Recently asked / exam angle
- La belle indifférence → Conversion disorder (single most repeated one-liner). Remember: not specific.
- Difference between factitious disorder and malingering — motive (sick role vs external gain). Repeatedly asked as a two-statement/matching question.
- Primary vs secondary gain — internal anxiety relief vs external benefit; both unconscious in conversion.
- Munchausen syndrome by proxy asked as a form of child abuse / under forensic-psychiatry overlap.
- Hoover's sign for functional leg weakness.
- Investigation of choice for pseudoseizures = video-EEG.
- Dissociative fugue = travel + identity loss following stress.
- DSM-5 reclassification: hypochondriasis → illness anxiety disorder; somatization → somatic symptom disorder; "medically unexplained" dropped.
- BDD is under OCD-spectrum, not somatic disorders (trap question).
- Depersonalisation/derealisation — reality testing intact (vs psychosis).
Quick mnemonics
- "FACTITIOUS = FAKE for the patient role; MALINGER = MAKE money/material gain."
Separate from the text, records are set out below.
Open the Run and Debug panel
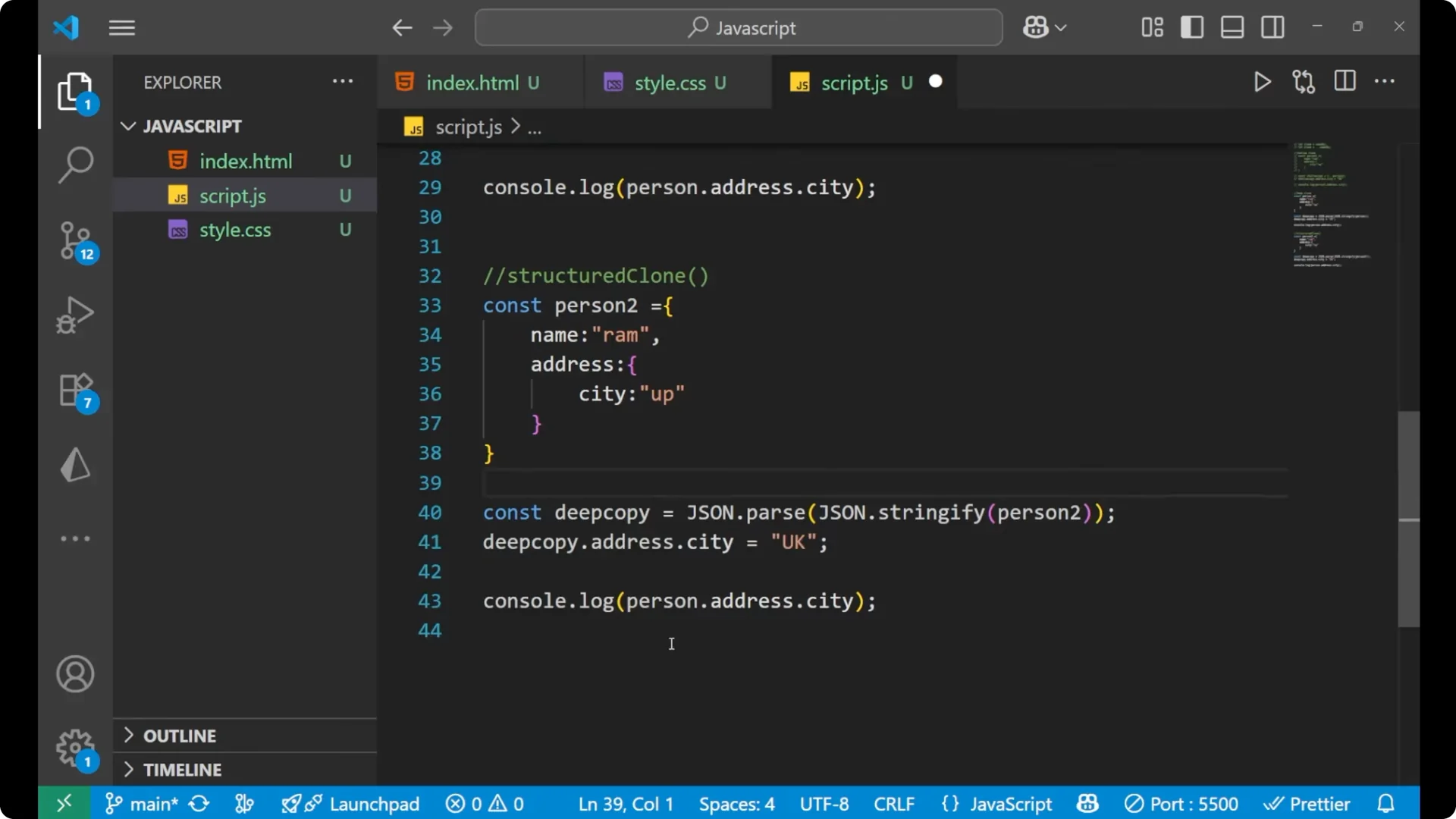This screenshot has height=819, width=1456. (75, 315)
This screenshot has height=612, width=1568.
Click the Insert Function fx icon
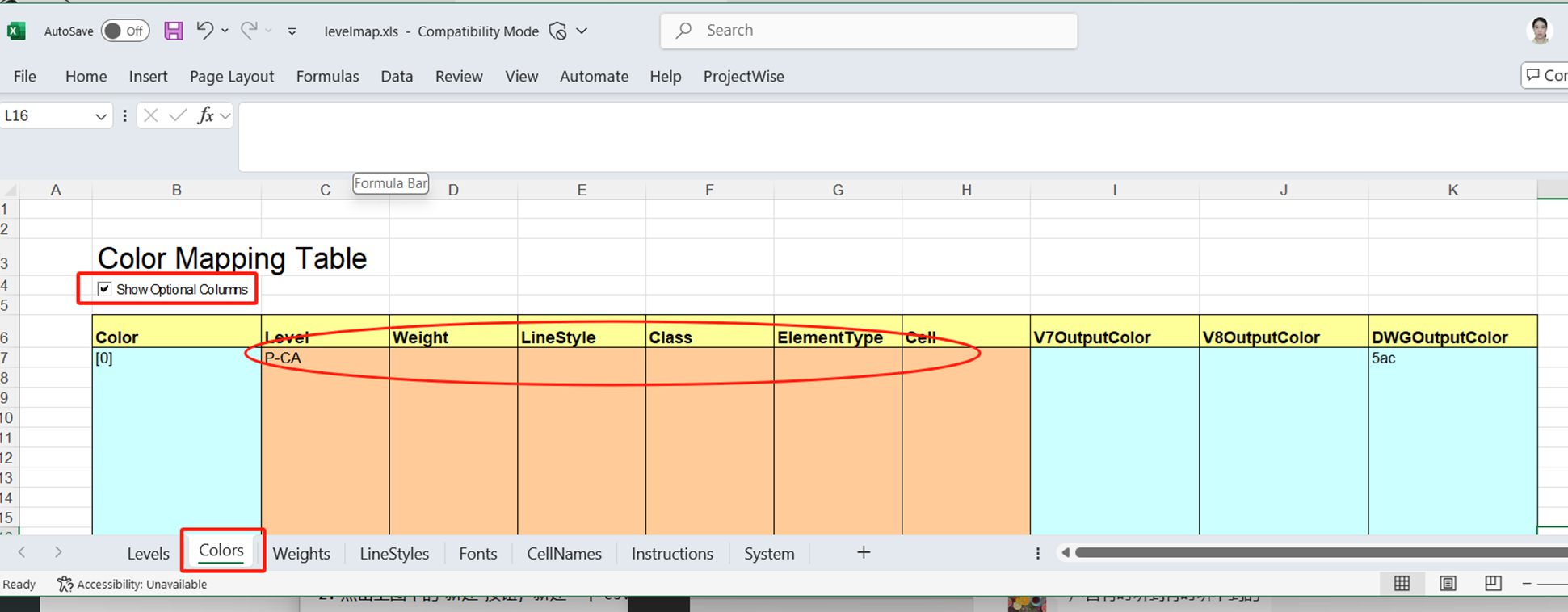tap(206, 115)
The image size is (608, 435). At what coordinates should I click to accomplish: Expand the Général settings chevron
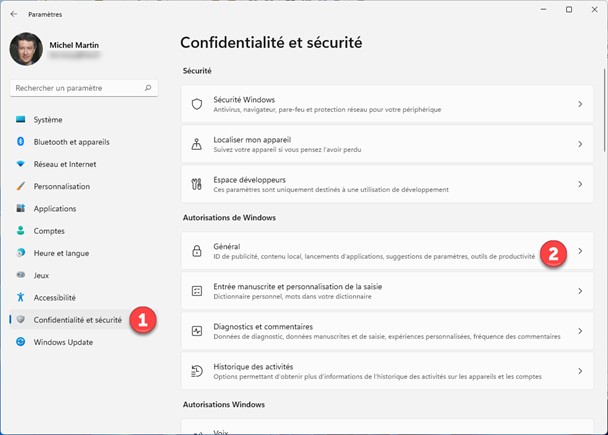coord(580,251)
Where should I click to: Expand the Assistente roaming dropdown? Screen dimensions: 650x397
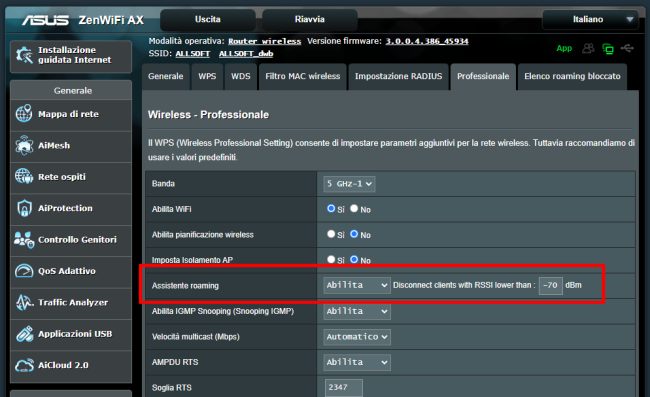(357, 285)
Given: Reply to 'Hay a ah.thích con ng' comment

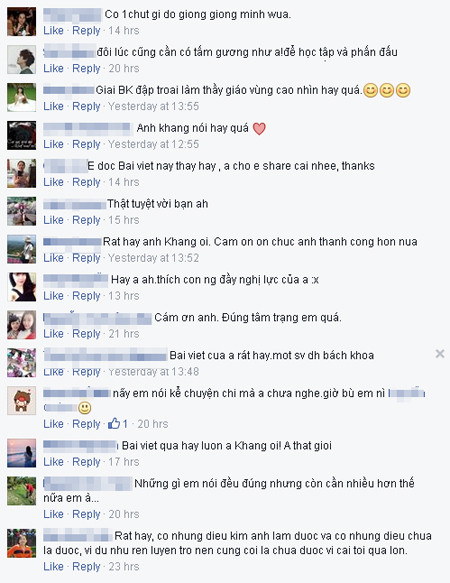Looking at the screenshot, I should [x=86, y=296].
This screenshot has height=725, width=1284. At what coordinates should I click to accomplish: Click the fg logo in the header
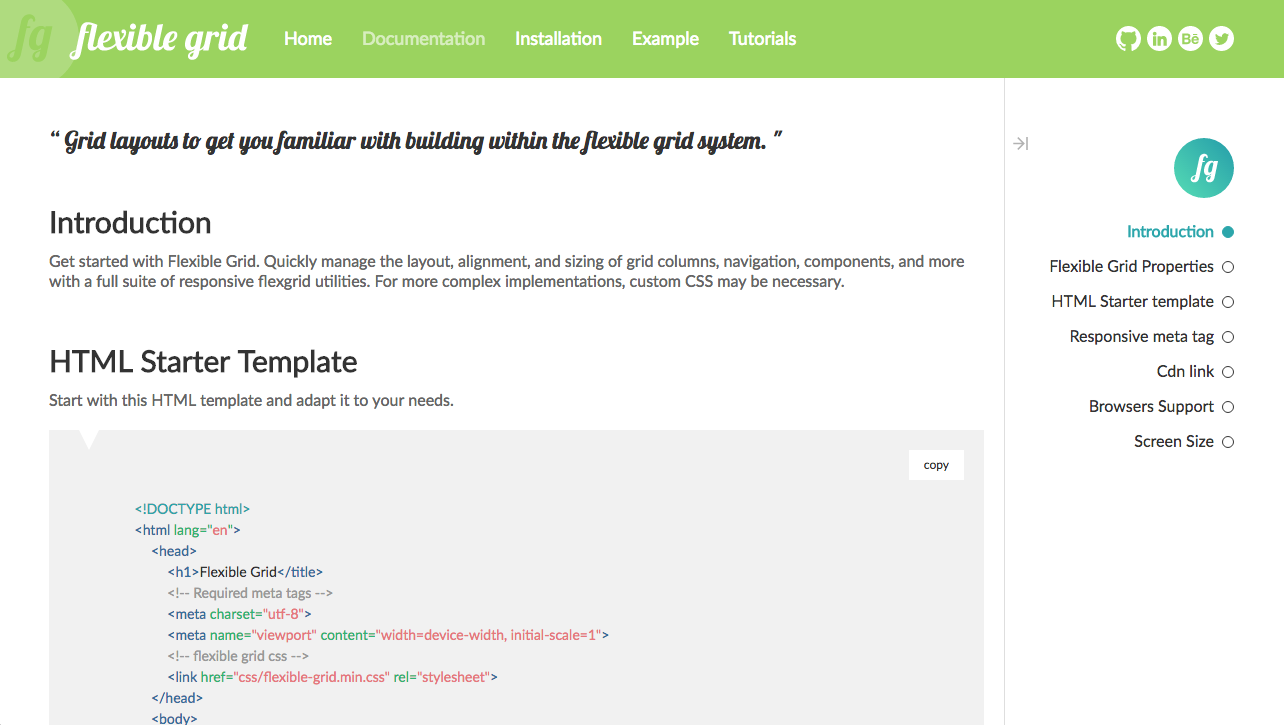(x=160, y=38)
- Conversion good-prognosis: "SAGE" — Short duration, Acute onset, identifiable stressor, Good premorbid function, Early treatment.
- Dissociative = "identity, memory, consciousness" get disrupted.
Rapid revision
- SSD: distressing somatic symptoms + disproportionate thoughts/anxiety/behaviour, > 6 months; "medically unexplained" no longer required in DSM-5.
- Illness anxiety disorder = fear of having illness with minimal/absent symptoms; care-seeking vs care-avoidant subtypes.
- Conversion disorder = unconsciously produced neurological symptom incompatible with disease; preceded by psychological stressor.
- La belle indifférence is the classic but non-specific sign of conversion disorder.
- Primary gain = internal (reduces unconscious anxiety); secondary gain = external (attention, compensation, escaping duty).
- Factitious disorder — symptoms intentionally produced, motive is the sick role (Munchausen); it IS a mental disorder.
- Malingering — intentional symptoms for external reward; NOT a psychiatric disorder.
- Munchausen by proxy = caregiver fabricates illness in a child = child abuse, reportable.
- Hoover's sign confirms functional leg weakness; video-EEG is the investigation of choice for psychogenic non-epileptic seizures.
- Dissociative amnesia spares procedural memory and general knowledge; dissociative fugue = travel + new/confused identity after stress.
- Depersonalisation/derealisation disorder — distressing detachment with intact reality testing.
- Management across the board: single physician + scheduled visits + CBT + SSRIs; physiotherapy for motor conversion; drug-assisted interview for dissociative amnesia. BDD sits under the OCD-spectrum, not here.